Si sottopongano perciò agli elettori le due principali alternative in campo. Quella di chi ha subito, di buongrado o suo malgrado, la linea interpretata dall’attuale governo e chiede che venga al più presto superata. E quella di chi, al di là delle dichiarazioni, ritiene che il Paese debba accettare l’idea di un governo di larghe intese che, senza termini predeterminati, metta le premesse per un diverso futuro.
Quella di chi crede nella urgenza di tornare ad una democrazia dell’alternabilità e del rinnovamento fondata su una regola maggioritaria che favorisca la competizione. E quella di chi crede che questo sia uno schema inadatto al Paese e sia invece preferibile scommettere sulla continuità e la durata grazie ad una regola proporzionale che attenui la competizione e spinga ad un accordo con il maggior numero di forze possibile.

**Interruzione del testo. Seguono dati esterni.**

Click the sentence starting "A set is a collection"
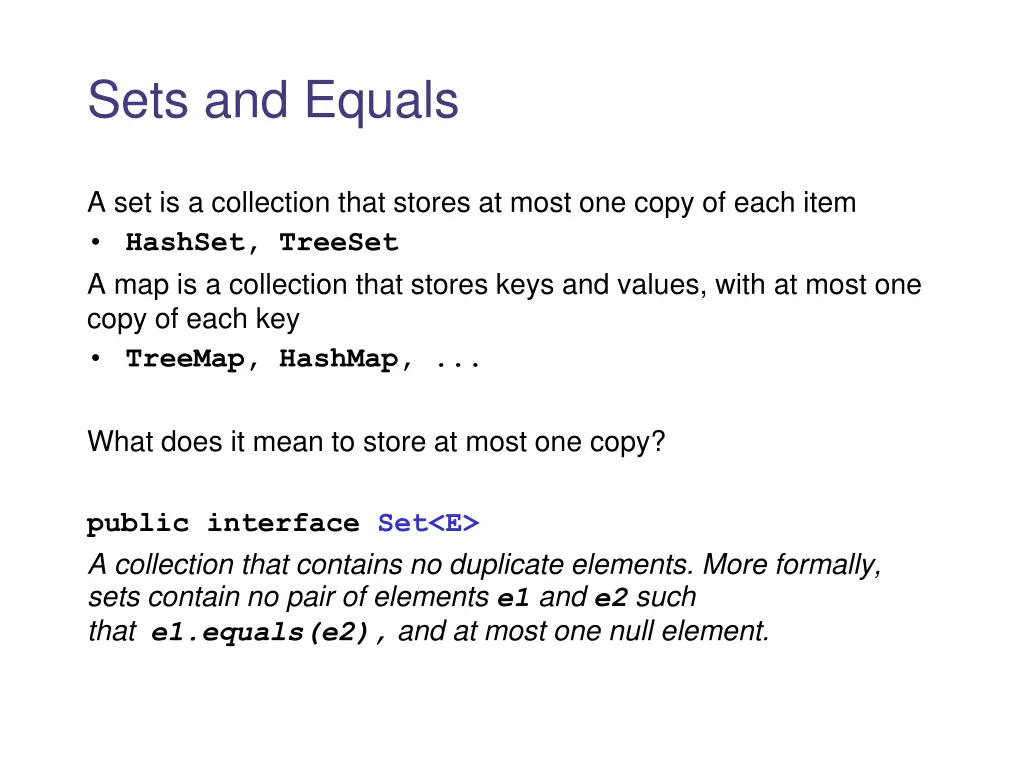The image size is (1024, 768). [x=471, y=203]
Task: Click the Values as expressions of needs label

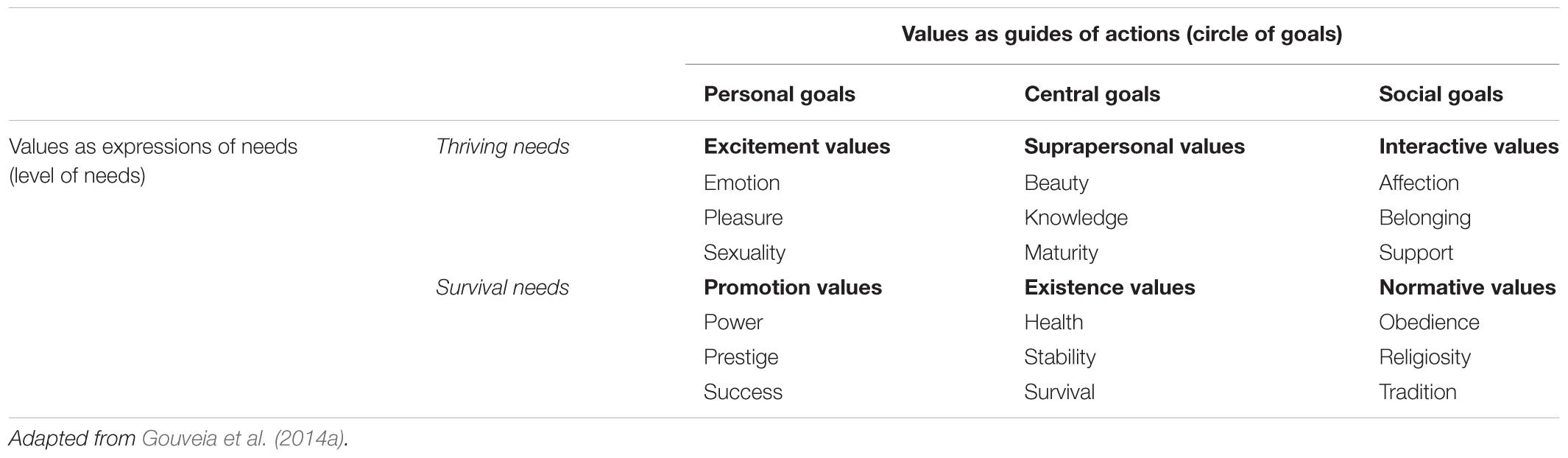Action: 153,161
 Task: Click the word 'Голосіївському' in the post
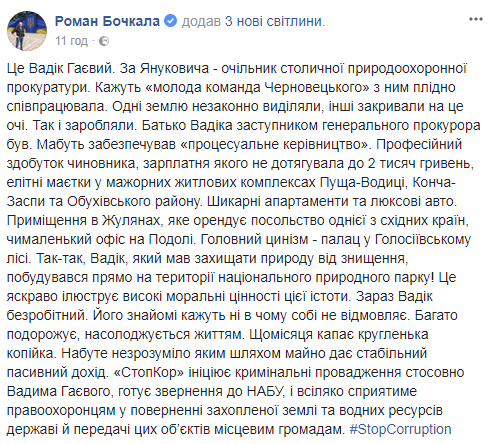423,239

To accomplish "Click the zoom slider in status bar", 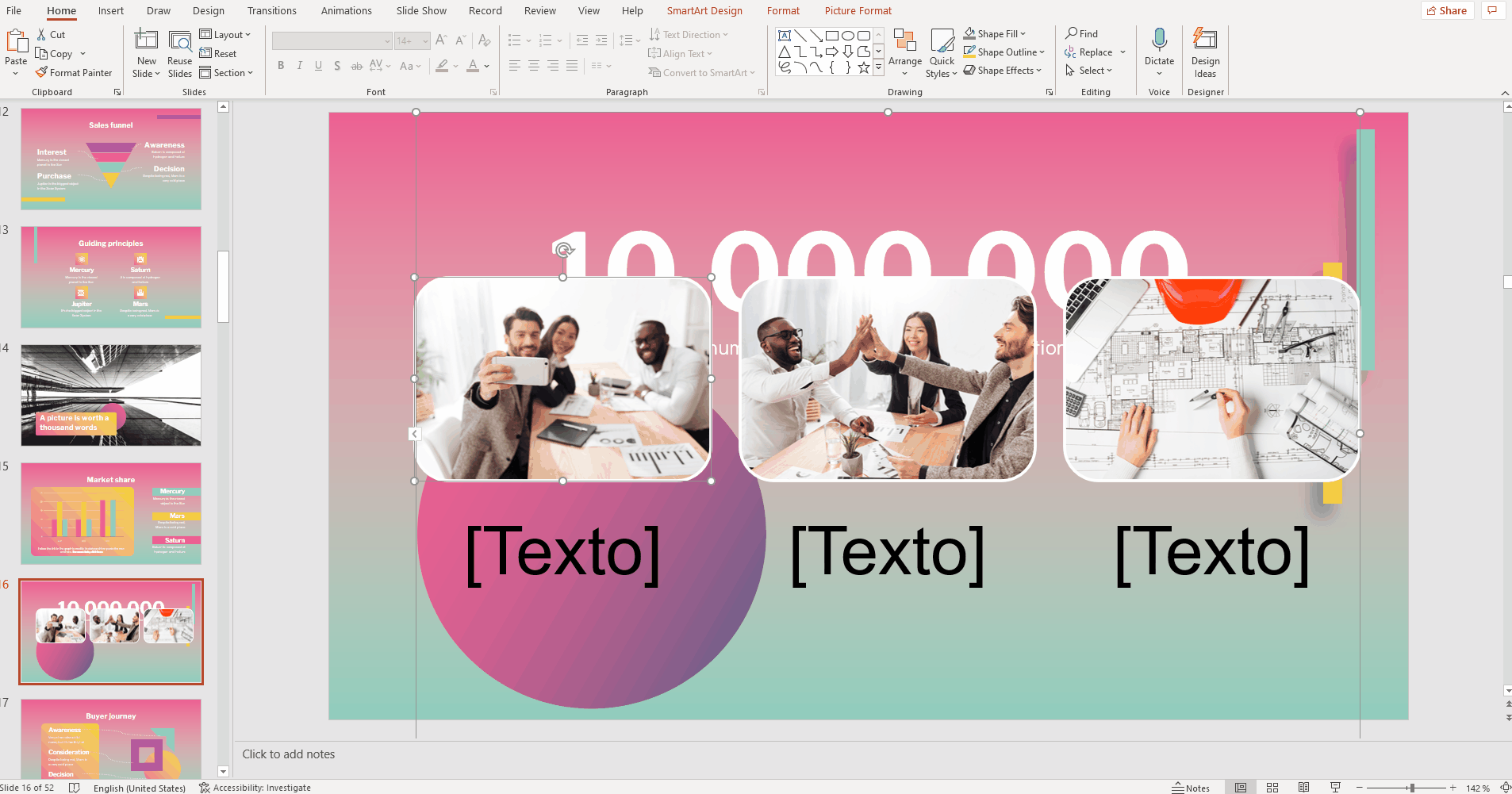I will [x=1411, y=788].
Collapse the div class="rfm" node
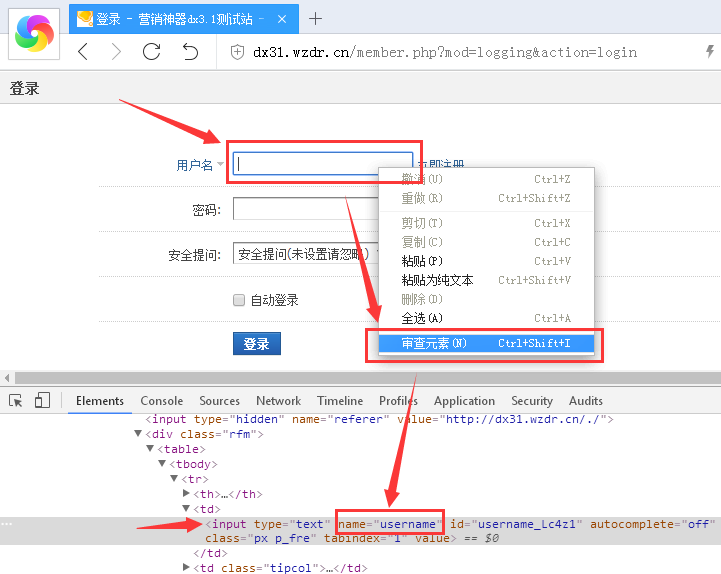Screen dimensions: 721x574 139,434
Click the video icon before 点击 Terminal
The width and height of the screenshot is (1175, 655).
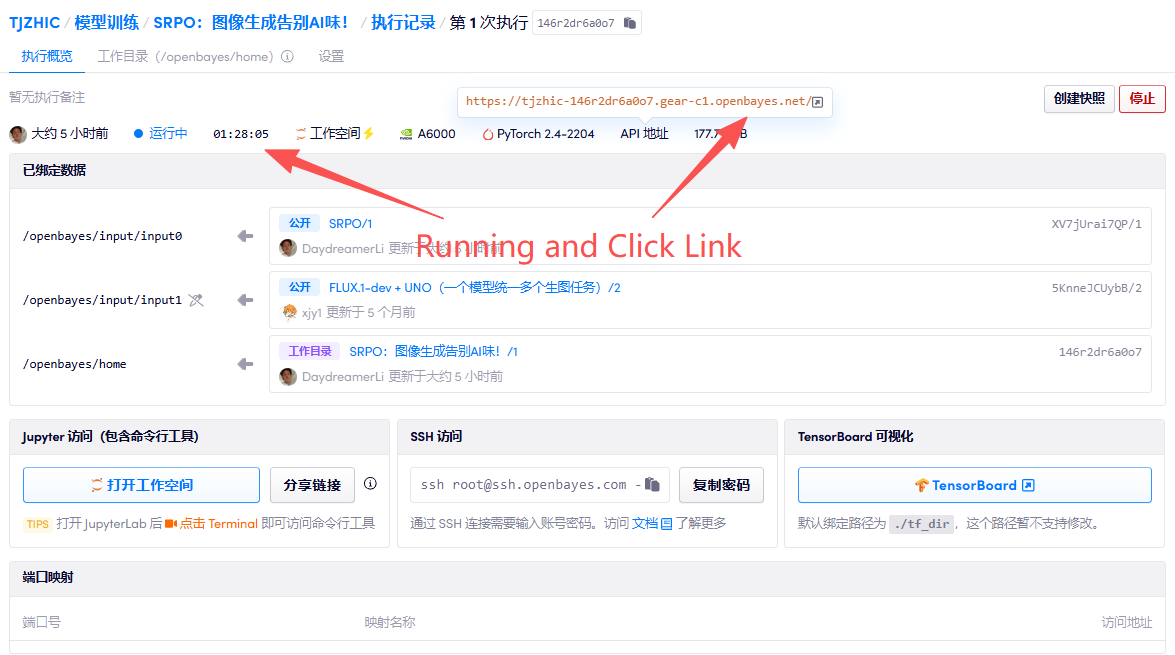[x=171, y=523]
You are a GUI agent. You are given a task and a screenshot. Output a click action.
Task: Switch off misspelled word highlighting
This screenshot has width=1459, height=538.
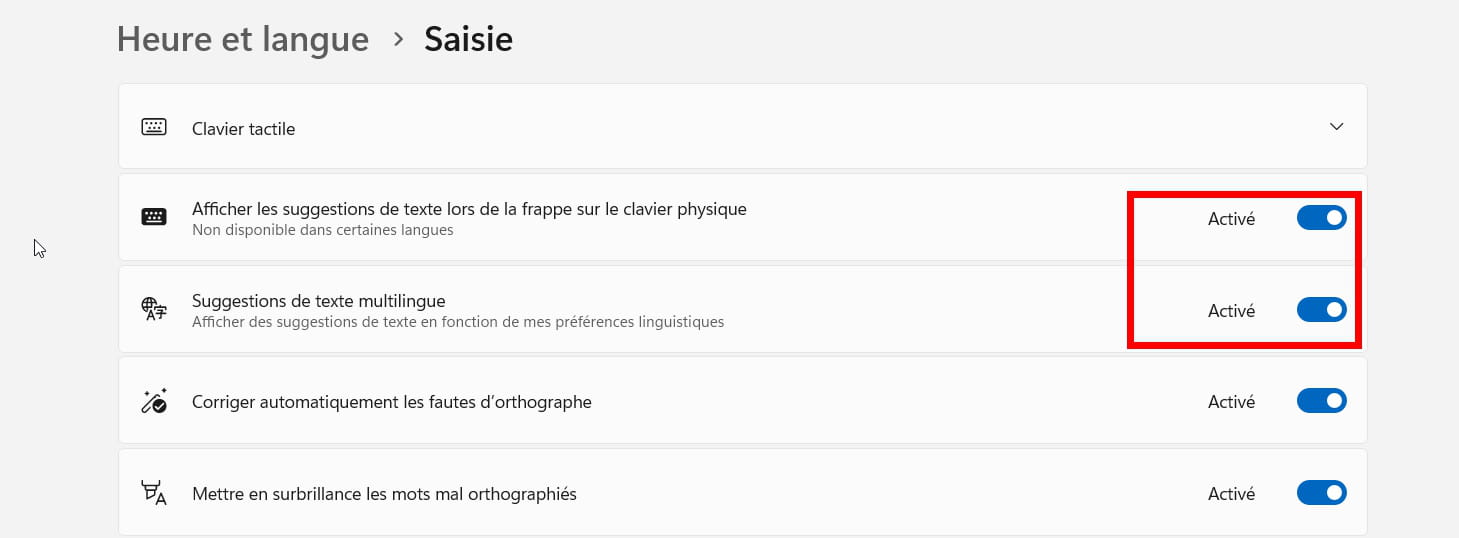click(x=1321, y=493)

Non è accettabile invece una conta che misura ancora una volta il peso dei singoli politici, ma niente decide sulla politica da seguire, e, peggio, accetta nei fatti una linea di accordo consociativo giustificandola con lo stato di necessità, mentre rinnova a parole e rinvia a un indefinito domani una scelta di segno opposto.
Intervenendo qualche giorno fa su Europa Castagnetti ha rimproverato Renzi di aver accusato ingiustamente Letta di “pensare alla seggiola”. Io, che non condivido il giudizio di Castagnetti sull’operato del governo, dico invece all’opposto che se Letta crede, come io son sicuro che creda, all’incarico che si trova a svolgere, prima che il diritto, ha il dovere di difendere la sua nscomoda “seggiola”. Senza una spiegazione, una difesa, e la ricerca esplicita del consenso del quale il governo attuale è privo, il governo uscirebbe dal Congresso più debole di come ci è entrato.
Guai se nel Congresso che si apre si parlasse di tutto all’infuori che del governo, della sua nascita, della sua vita, e della sua fine, illudendoci di saltare il presente, per dedicarci a parlare del futuro o di altro.
Che il governo sia quello attuale o uno che nasce da nuove urgenti elezioni, la sua azione può trovare la sua forza solo in un forte ed esplicito mandato popolare, quel mandato, ripeto, del quale ora non dispone. Il Congresso Pd è da questo punto di vista un passaggio decisivo.
A Letta che ha oggi dichiarato che di questo è consapevole “e al momento opportuno lo dimostrerà giocando d’attacco”, si deve rispondere che il momento è questo. Sia da parte di chi in questo governo crede, sia da parte di chi pensa di aver una alternativa da contrapporgli. Partecipi perciò Letta al Congresso in prima persona in difesa del suo governo. Conquisti alle sue ragioni e alle sua speranze la base democratica in un confronto aperto con altre ragioni e altre speranze. Solo così il Congresso può farsi strumento per un cammino che riinizia al servizio del paese.